* [HOW TO COMPLETE THIS TASK]
Could you transcribe each entry below exactly, minus the images?

* [SUPPLIED DATA]
☆ ☆ ☆ ☆
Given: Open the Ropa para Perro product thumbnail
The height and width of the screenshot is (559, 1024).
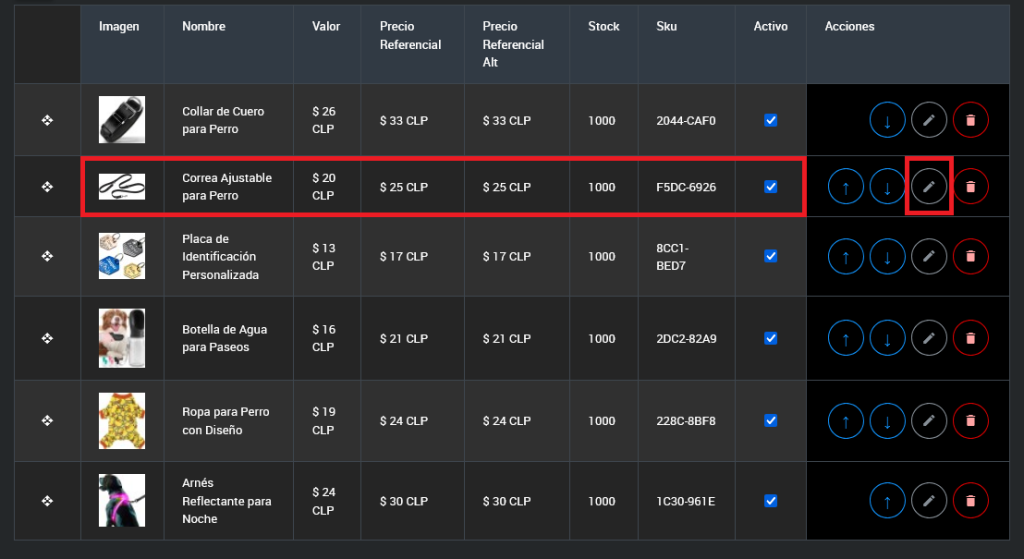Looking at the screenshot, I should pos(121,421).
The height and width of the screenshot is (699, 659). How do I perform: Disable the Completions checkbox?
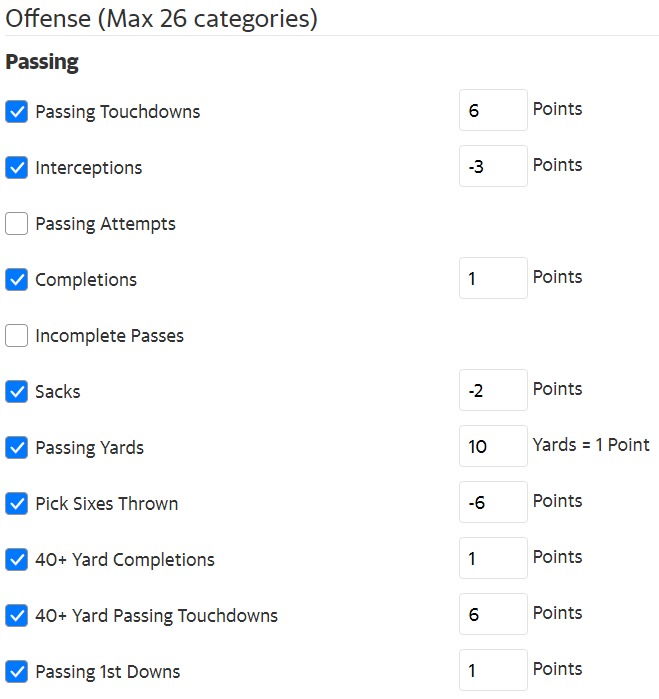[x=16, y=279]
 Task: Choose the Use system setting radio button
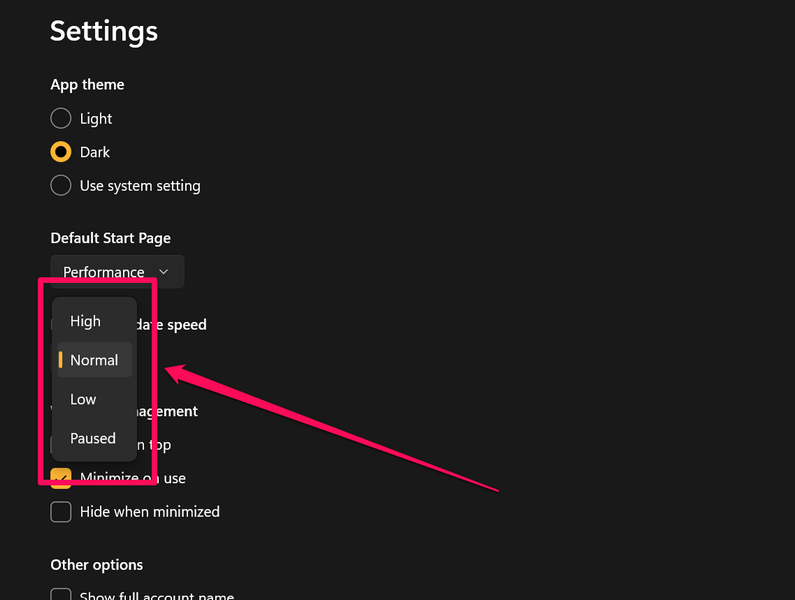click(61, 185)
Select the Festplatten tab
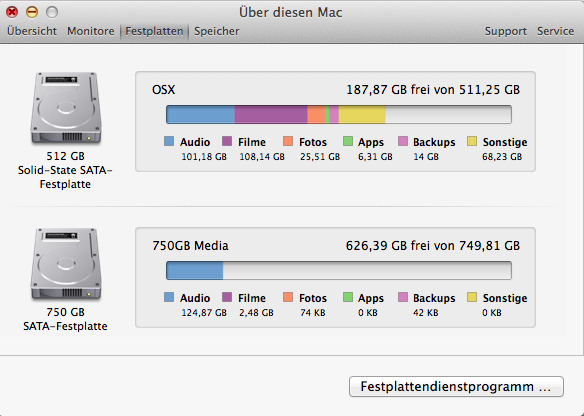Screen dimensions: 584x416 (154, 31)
☆ ☆ ☆ ☆
* [ANSWER]
Given: Open the Ropa para Perro product thumbnail
The height and width of the screenshot is (559, 1024).
Looking at the screenshot, I should pos(121,421).
The height and width of the screenshot is (699, 659). How do I perform: Disable the Completions checkbox?
[x=16, y=279]
 Task: Choose the Use system setting radio button
click(61, 185)
Select the Festplatten tab
Screen dimensions: 584x416 (154, 31)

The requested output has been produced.